Once upon a time, a lonely, socially awkward latch key kid started going to the library after school and she got swept away into Chinese dynsasties, golden Egyptian pyramids, a long smooth table next to rows and rows of neatly lined encyclopedias and the best librarian in the world, Mrs. Dudas.
In the library, I was afforded an escape route from the complicated chaos know as my childhood. There in the temperature controlled, quiet, I could collect my thoughts and then travel far, far away. Mrs. Dudas treated me with great dignity, diligently filing my endless requests for books from the other larger branches in our county library system.

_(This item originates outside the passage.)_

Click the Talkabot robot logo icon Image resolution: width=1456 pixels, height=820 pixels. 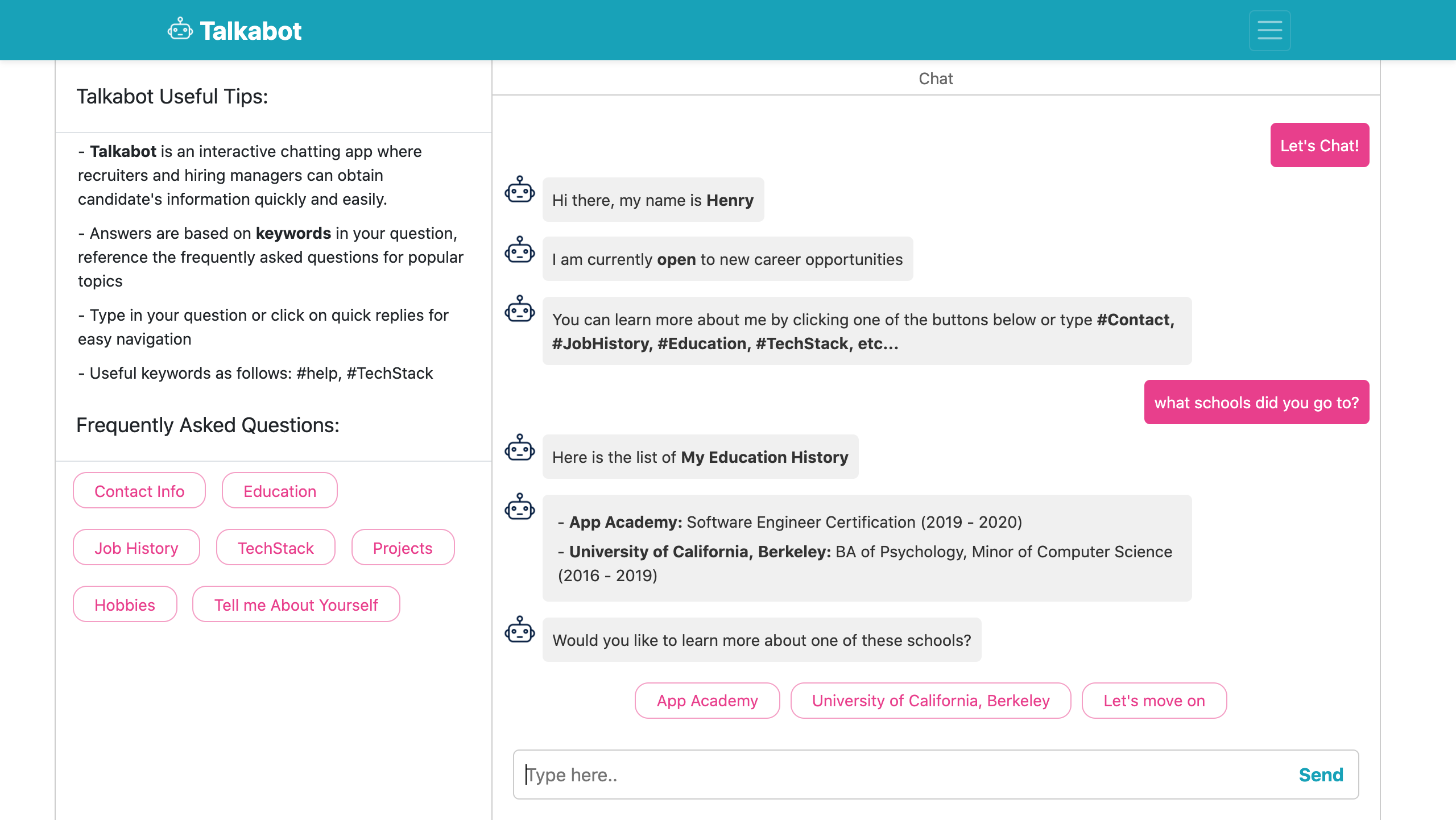coord(180,30)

When I went to high school, I upgraded to the school and that larger town's library and left my tiny home town library behind. Today, I pay for the privelege to use one of the larger fancy neighboring town's library and the county system. Our town doesn't participate in the county system and it doesn't seem so big and exciting since I'm not in high school anymore.

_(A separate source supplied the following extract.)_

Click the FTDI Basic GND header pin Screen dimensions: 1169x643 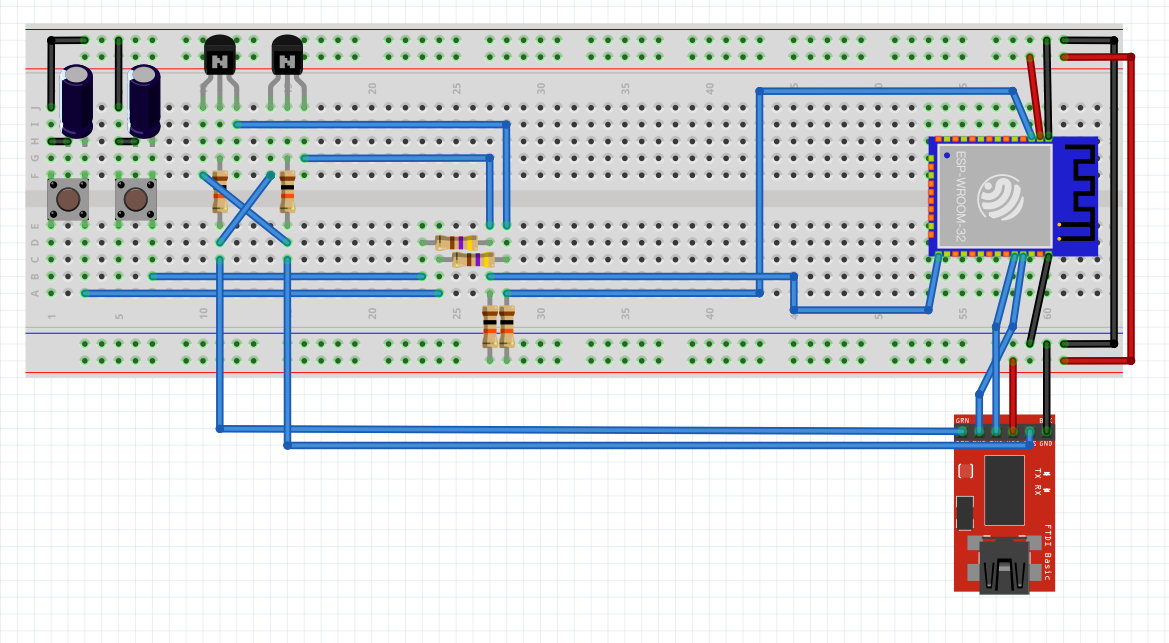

I try to get to the library once a week. Sometimes I have a specific topic or author in mind, tonight I was looking for Indian cookbooks to research ideas for a dinner party I'm catering in a few weeks. Most times, I just walk in and empty my mind, just like when I was a kid. I especially like to look at the racks of books other people have just returned and are waiting to be shelved. I'll often select something unexpected from those racks like a biography on Emily Dickinson that I read a few weeks ago. I wonder which books get read the most and which ones the least. Which hidden gems are there to find? Like the Shirley Jackson short stories I read over the summer.
I'm not sure why the library has this power over me, to stop me from thinking about my problems and unbelievably long to-do lists.
I'm definitely grateful it does though. I just wish Mrs. Dudas was still here to be my trusty librarian.